What is the recommended practice for implementing failover within a cluster?

Specifically, is there a code example of how a cluster should behave when one of its nodes is no longer available?

  • Should my cluster node spin-up a replacement or is there a different behavior?
  • Is there a configuration that automatically handles this that I can just set without having to write code?
  • What code would I have to implement and where?

Solution

  • First of all it's a better idea to rely on MemberUp and MemberRemoved events (both implementing ClusterEvent.IMemberEvent interface, so subscribe for it), as they mark phases, when node joining/leaving procedure has been completed. Joined and left events doesn't necessarily ensure that node is fully operable at signaled point in time.

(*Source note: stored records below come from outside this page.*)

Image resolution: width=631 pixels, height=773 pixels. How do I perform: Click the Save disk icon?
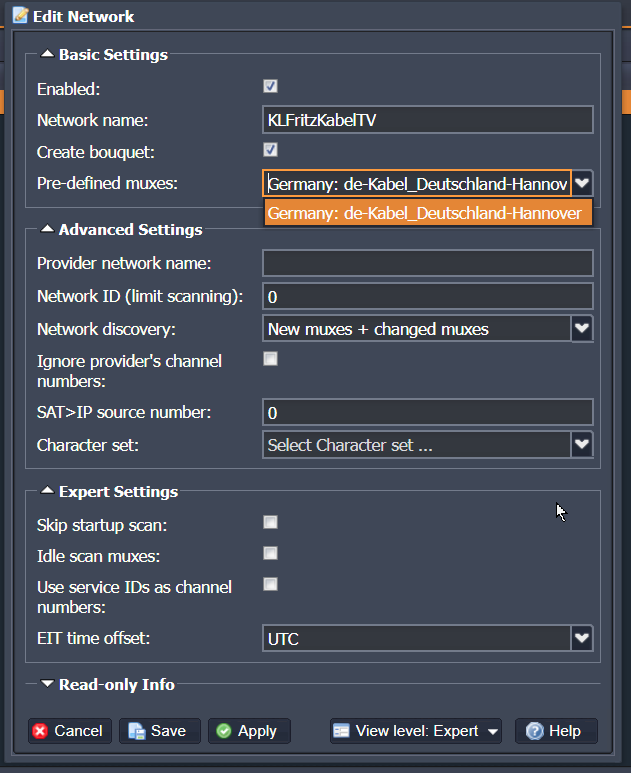coord(137,731)
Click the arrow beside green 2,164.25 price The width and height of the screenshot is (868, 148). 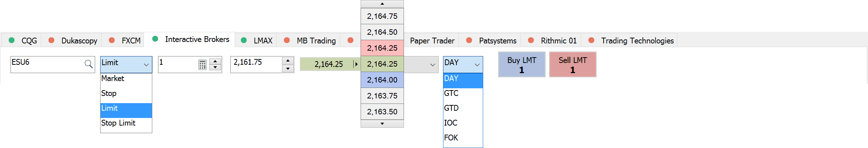tap(356, 64)
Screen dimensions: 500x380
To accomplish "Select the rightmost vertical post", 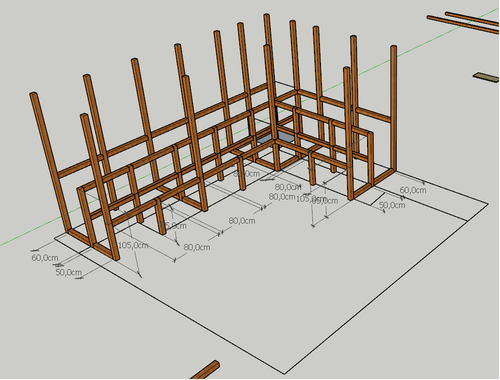I will 394,108.
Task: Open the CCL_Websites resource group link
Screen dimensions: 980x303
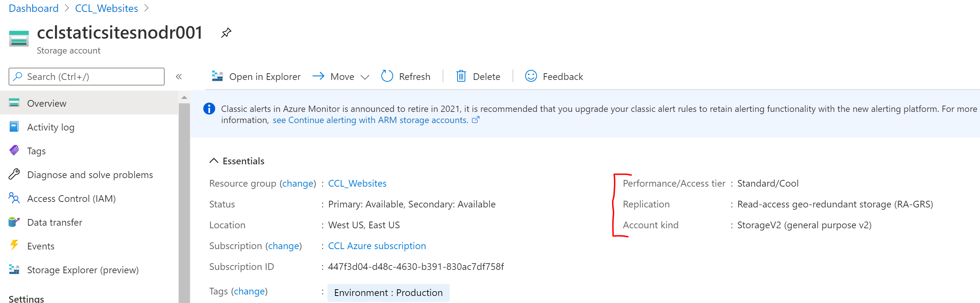Action: click(357, 183)
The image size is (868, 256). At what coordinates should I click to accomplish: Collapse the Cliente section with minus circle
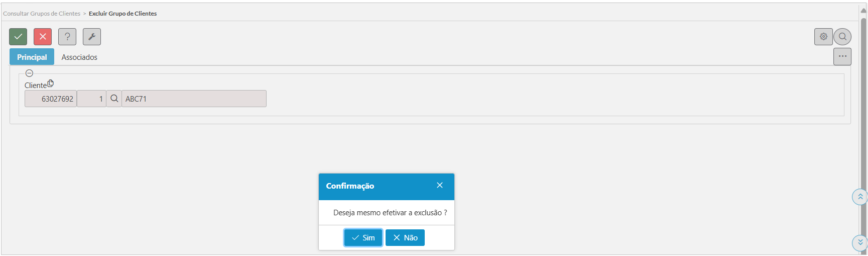pos(29,73)
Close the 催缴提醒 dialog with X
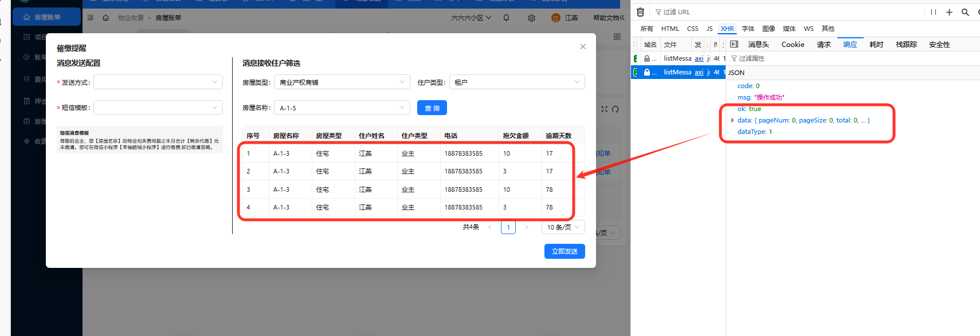Image resolution: width=980 pixels, height=336 pixels. point(583,47)
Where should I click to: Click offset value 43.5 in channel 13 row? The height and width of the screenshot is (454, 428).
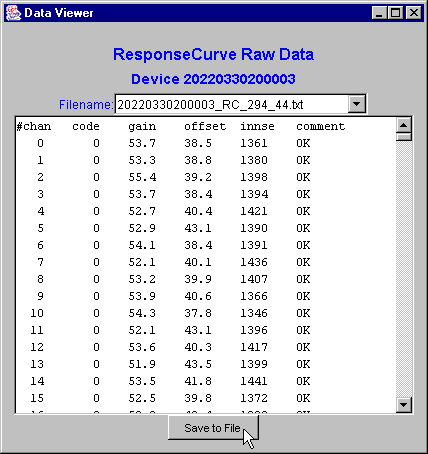pyautogui.click(x=198, y=364)
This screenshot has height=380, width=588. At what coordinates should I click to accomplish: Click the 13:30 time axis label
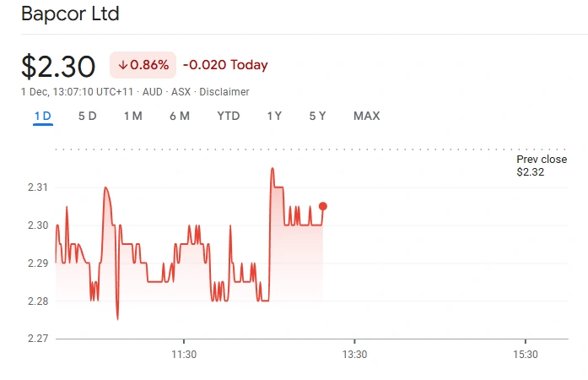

    Regarding failover scenario:

    • Automatic spinning of the replacements can be done via Akka.Cluster.Sharding plugin (read articles 1 and 2 to get more info about how does it work). There's no equivalent in Akka.FSharp for it, but you may use Akkling.Cluster.Sharding plugin instead: see example code.
    • Another way is to create replacement actors up-front on each of the nodes. You can route messages to them by using clustered routers or distributed publish/subscribe. This is however more a case in situation, when you have stateless scenarios, so that each actor is perfectly able to pick up work of another actor at any time. This is more general solution for distributing work among many actors living on many different nodes.
    • You may also set watchers over processing actors. By using monitor function, you may order your actor to watch over another actor (no matter where does it live). In case of node failure, info about dying actor will be send in form of Terminated message to all of its watchers. This way you may implement your own logic i.e. recreating actor on another node. This is actually the most generic way, as it doesn't use any extra plugins or configuration, but the behavior needs to be described by yourself.